I am facing a problem after building from current master branch. There was no such problem on 471, but I had to build from master because of this issue. #25151

Now, periodically I encounter this problem.:

java.lang.IllegalStateException: task 20250305_065017_09674_pwtt5.3.1.0 already marked as finished
	at com.google.common.base.Preconditions.checkState(Preconditions.java:602)
	at io.trino.execution.scheduler.faulttolerant.EventDrivenFaultTolerantQueryScheduler$StagePartition.taskFailed(EventDrivenFaultTolerantQueryScheduler.java:2973)
	at io.trino.execution.scheduler.faulttolerant.EventDrivenFaultTolerantQueryScheduler$StageExecution.taskFailed(EventDrivenFaultTolerantQueryScheduler.java:2533)
	at io.trino.execution.scheduler.faulttolerant.EventDrivenFaultTolerantQueryScheduler$Scheduler.onRemoteTaskCompleted(EventDrivenFaultTolerantQueryScheduler.java:1796)
	at io.trino.execution.scheduler.faulttolerant.EventDrivenFaultTolerantQueryScheduler$Scheduler.onRemoteTaskCompleted(EventDrivenFaultTolerantQueryScheduler.java:675)
	at io.trino.execution.scheduler.faulttolerant.EventDrivenFaultTolerantQueryScheduler$RemoteTaskCompletedEvent.accept(EventDrivenFaultTolerantQueryScheduler.java:3410)
	at io.trino.execution.scheduler.faulttolerant.EventDrivenFaultTolerantQueryScheduler$Scheduler.processEvents(EventDrivenFaultTolerantQueryScheduler.java:928)
	at io.trino.execution.scheduler.faulttolerant.EventDrivenFaultTolerantQueryScheduler$Scheduler.run(EventDrivenFaultTolerantQueryScheduler.java:848)
	at io.trino.$gen.Trino_v1_3_1____20250304_070114_2.run(Unknown Source)
	at java.base/java.util.concurrent.Executors$RunnableAdapter.call(Executors.java:572)
	at com.google.common.util.concurrent.TrustedListenableFutureTask$TrustedFutureInterruptibleTask.runInterruptibly(TrustedListenableFutureTask.java:131)
	at com.google.common.util.concurrent.InterruptibleTask.run(InterruptibleTask.java:75)
	at com.google.common.util.concurrent.TrustedListenableFutureTask.run(TrustedListenableFutureTask.java:82)
	at java.base/java.util.concurrent.ThreadPoolExecutor.runWorker(ThreadPoolExecutor.java:1144)
	at java.base/java.util.concurrent.ThreadPoolExecutor$Worker.run(ThreadPoolExecutor.java:642)
	at java.base/java.lang.Thread.run(Thread.java:1575)

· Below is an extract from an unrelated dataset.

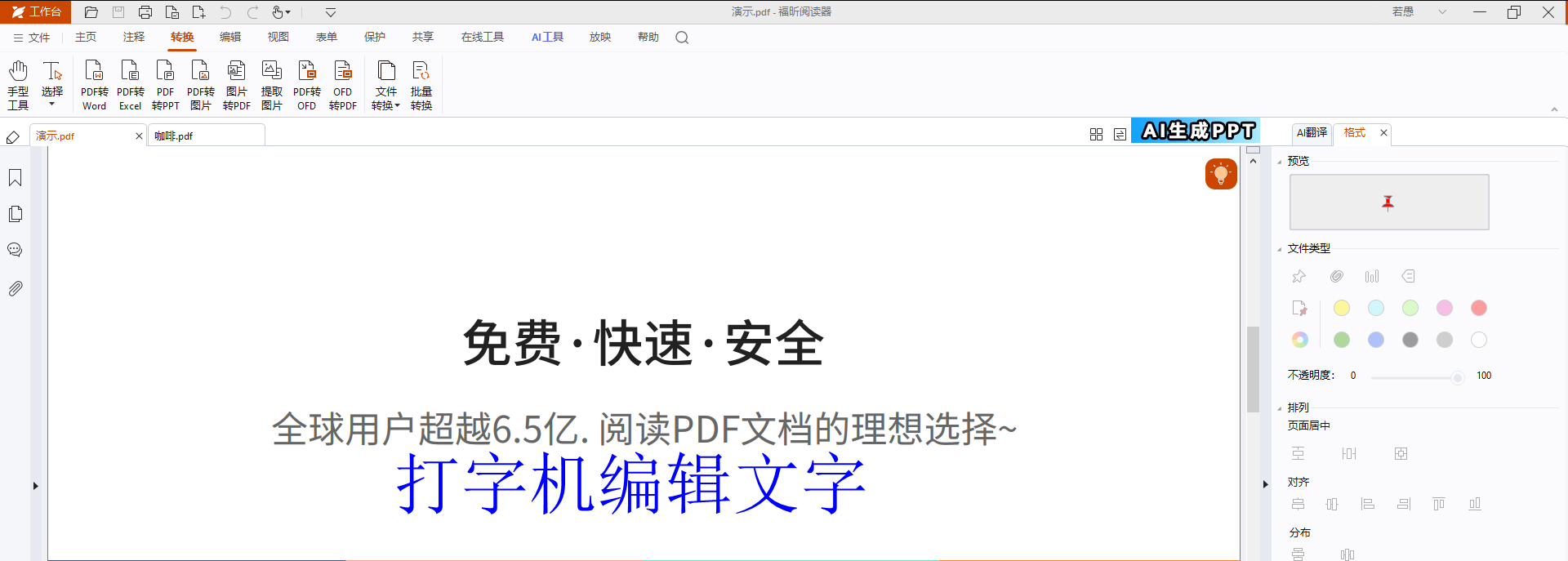Collapse the 文件类型 section
This screenshot has width=1568, height=561.
tap(1280, 249)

If it's important, then I use
connector.name=iceberg
iceberg.catalog.type=rest
retry-policy=TASK

The text was updated successfully, but these errors were encountered:

wendigo · 2025-03-05T08:49:55Z

@losipiuk ptal

Albel-Analyst · 2025-03-05T13:16:03Z

After I removed the retry-policy, the errors stopped, but everything worked stably on previous versions.

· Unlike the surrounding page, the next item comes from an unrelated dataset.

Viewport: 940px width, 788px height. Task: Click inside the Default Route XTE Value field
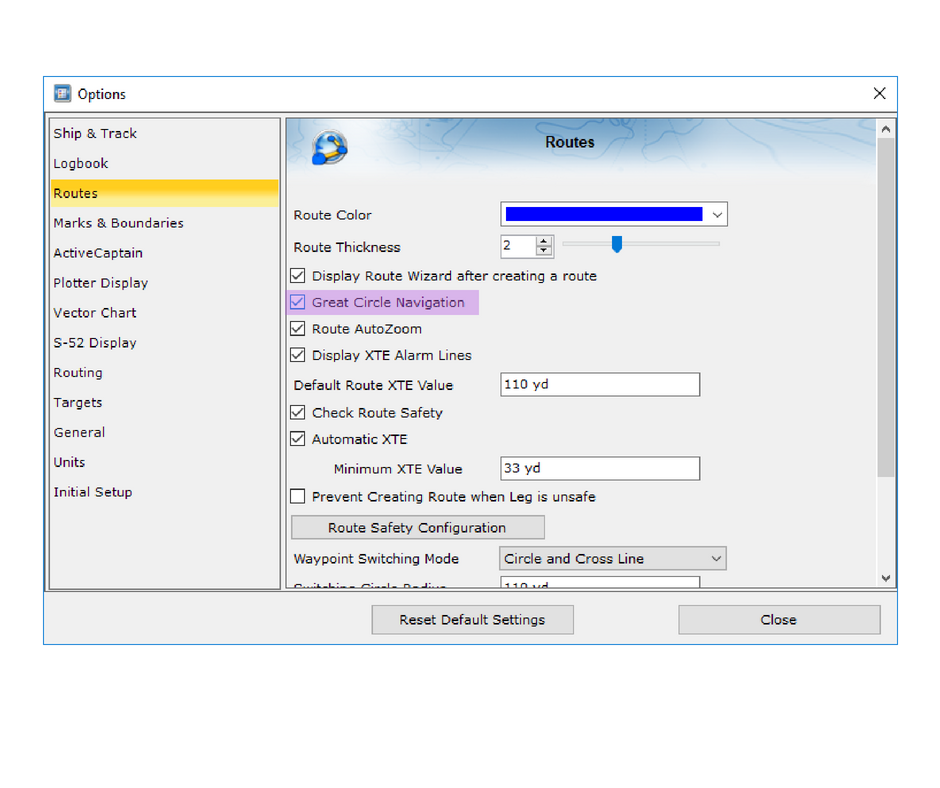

grumbler · 2025-03-16T10:46:38Z

Having the same issue with 471, trino in k8s, iceberg with s3 and glue.

Occurs 100% when running alter table execute optimize on a large table.
Haven't tried without retry-policy yet as we need this for other queries.

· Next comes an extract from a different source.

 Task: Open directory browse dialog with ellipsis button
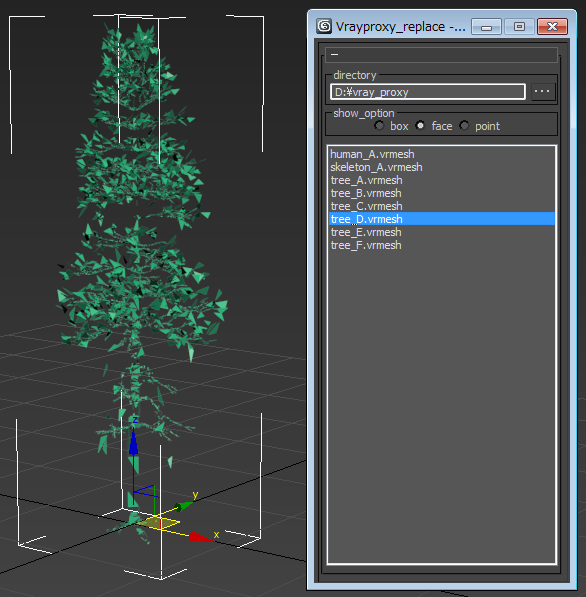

Is there anything I could help with? E.g. logs / test other versions?

wufh43 · 2025-03-17T13:53:49Z

We are also experiencing this issue, hard to pin down, but happens when we have large queries that call slow functions, and retry-policy task.

losipiuk · 2025-03-17T18:13:36Z

@grumbler do you have log lines starting with

Did not receive final task info for task

In your logs? I expect you have. Can you quote those? I have high confidence I know which new code path you are hitting. But not sure yet what is the root cause.

losipiuk · 2025-03-17T18:57:21Z

Also can you build version from #25333 and see how it looks like there. I would expect that it would still fail - but probably with more reasonable error message. Probably we will need to tweak one timeout too.

losipiuk · 2025-03-17T18:58:35Z

We are also experiencing this issue, hard to pin down, but happens when we have large queries that call slow functions, and retry-policy task.

@wufh43 How long do the functions run? Also can you look into logs and see if you have anything with Did not receive final task info for task and paste results here with some context?

losipiuk · 2025-03-17T19:00:06Z

After I removed the retry-policy, the errors stopped, but everything worked stably on previous versions.

@Albel-Analyst yeah - issue is FTE specific. Would you be able to build from #25333 and see how it behaves?

grumbler · 2025-03-18T13:19:16Z

@losipiuk sure, let me spin up a test instance on 472 and grab the logs.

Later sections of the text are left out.